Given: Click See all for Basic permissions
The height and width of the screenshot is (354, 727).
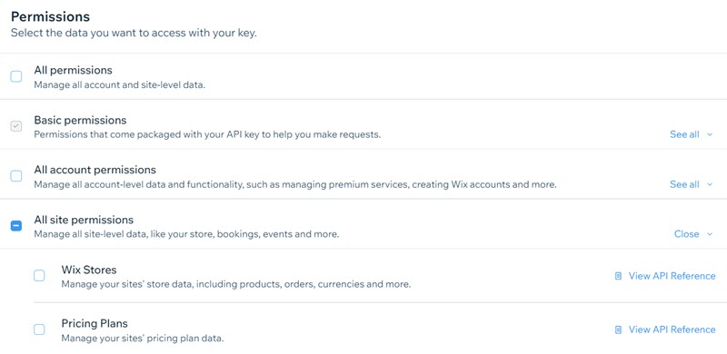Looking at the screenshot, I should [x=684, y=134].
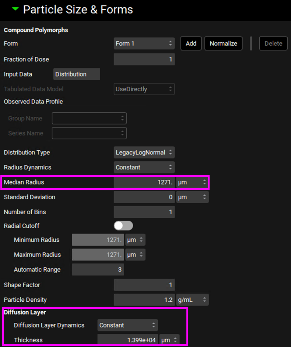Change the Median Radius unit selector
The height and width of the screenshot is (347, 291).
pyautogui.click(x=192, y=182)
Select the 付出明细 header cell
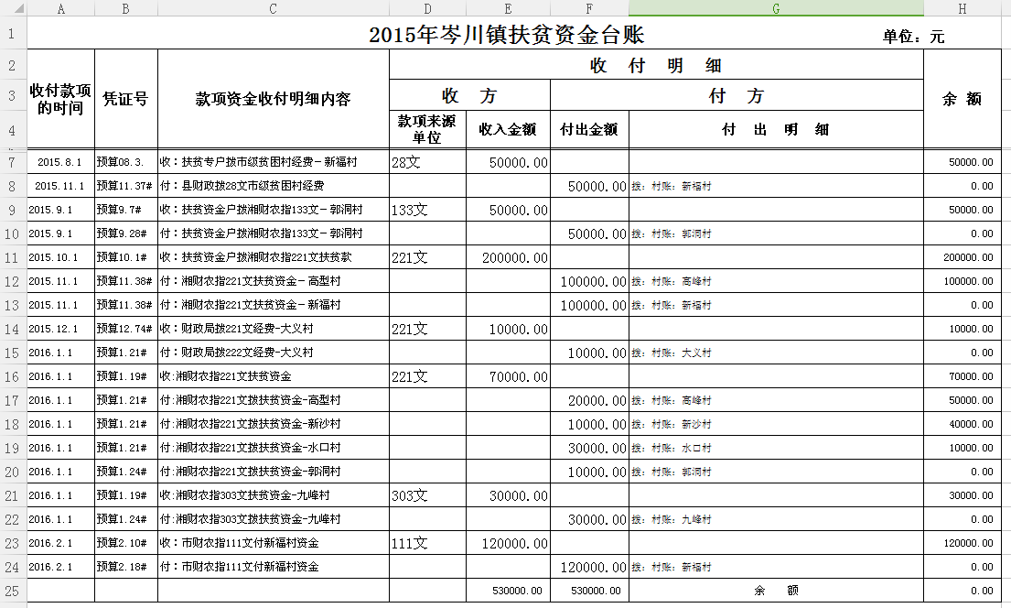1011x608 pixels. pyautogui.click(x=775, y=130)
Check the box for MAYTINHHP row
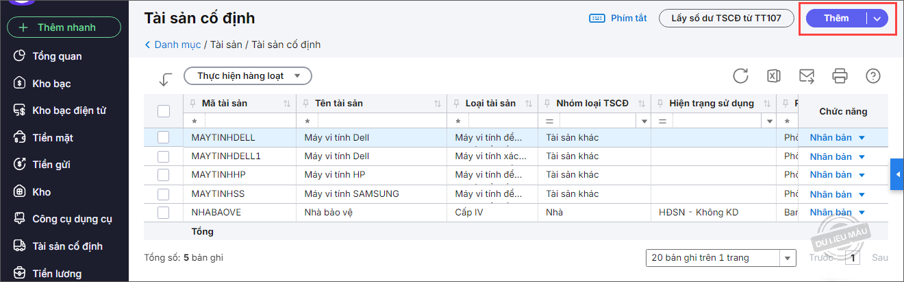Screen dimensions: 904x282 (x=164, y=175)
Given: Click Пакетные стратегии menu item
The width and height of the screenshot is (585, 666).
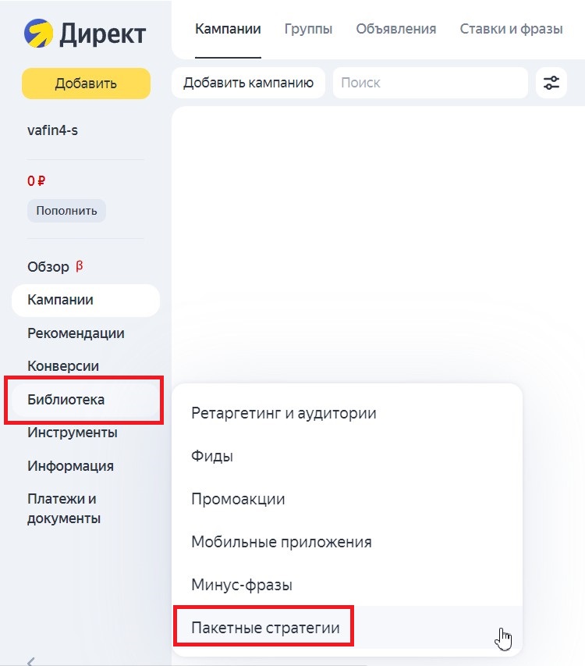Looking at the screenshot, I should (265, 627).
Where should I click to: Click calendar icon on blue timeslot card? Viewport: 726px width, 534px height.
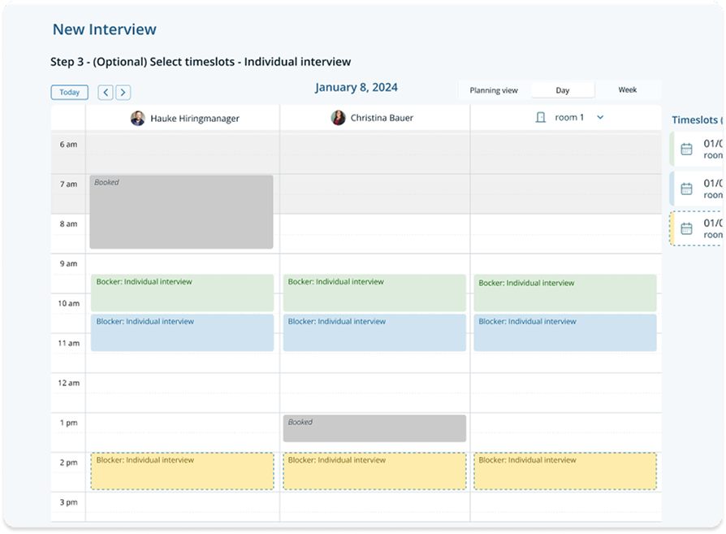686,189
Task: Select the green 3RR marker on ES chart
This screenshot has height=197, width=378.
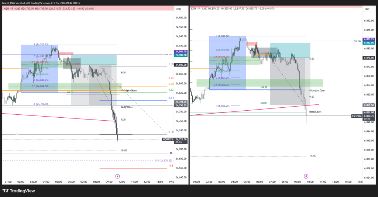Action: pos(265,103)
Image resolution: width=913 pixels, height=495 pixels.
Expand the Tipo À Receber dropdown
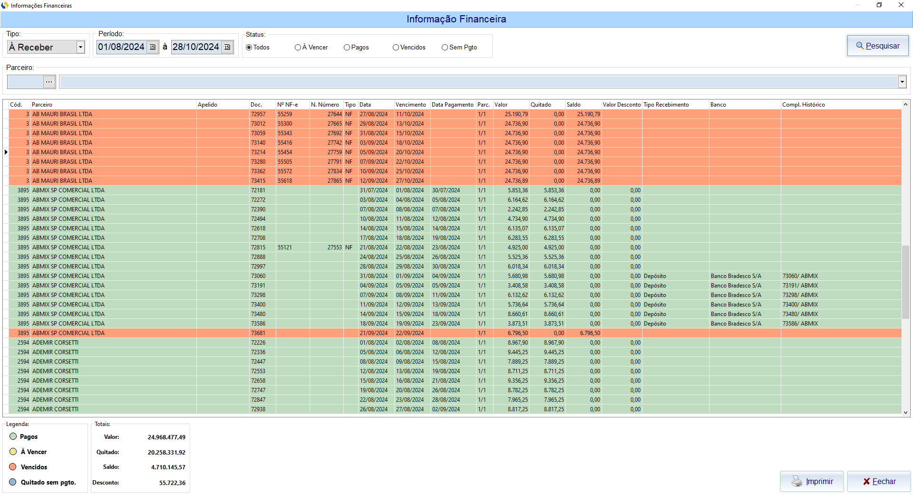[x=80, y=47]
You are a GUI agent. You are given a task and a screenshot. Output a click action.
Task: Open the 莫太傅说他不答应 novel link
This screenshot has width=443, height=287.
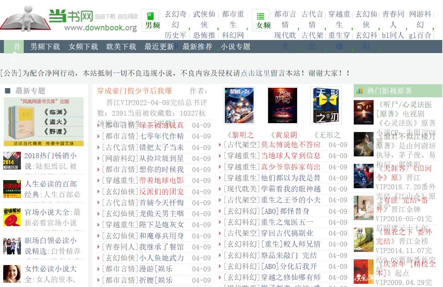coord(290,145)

····················

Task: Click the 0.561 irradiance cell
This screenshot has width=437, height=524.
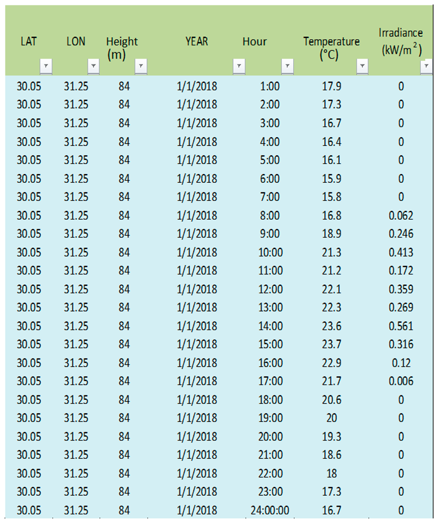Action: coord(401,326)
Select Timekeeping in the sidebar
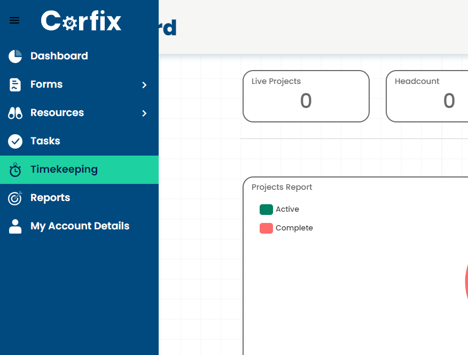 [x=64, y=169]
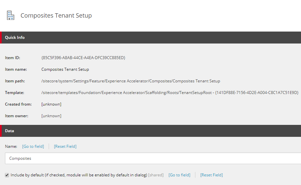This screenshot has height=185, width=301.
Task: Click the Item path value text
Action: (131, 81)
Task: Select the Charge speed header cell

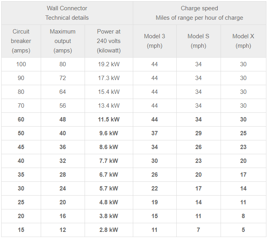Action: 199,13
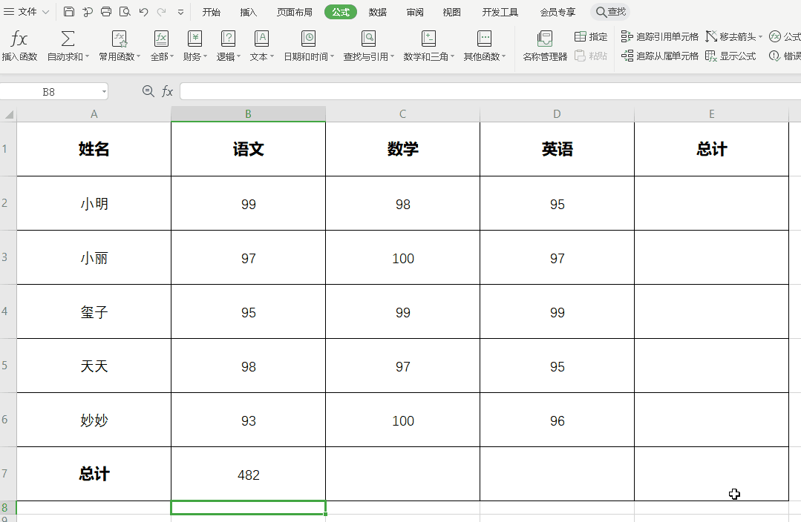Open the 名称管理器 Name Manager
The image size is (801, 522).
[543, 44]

····················

_Exercise aim_
Starting with the line that has "Task: Select the green 3RR marker on ES chart" and going on through the line that has "You are a GUI", transcribe the records above exactly, but skip the pictures.

_Task answer_
Task: Select the green 3RR marker on ES chart
This screenshot has height=197, width=378.
Action: pos(265,103)
Image resolution: width=913 pixels, height=495 pixels.
Expand the Tipo À Receber dropdown
[x=80, y=47]
You are a GUI agent. You are given a task and a screenshot. Output a click action.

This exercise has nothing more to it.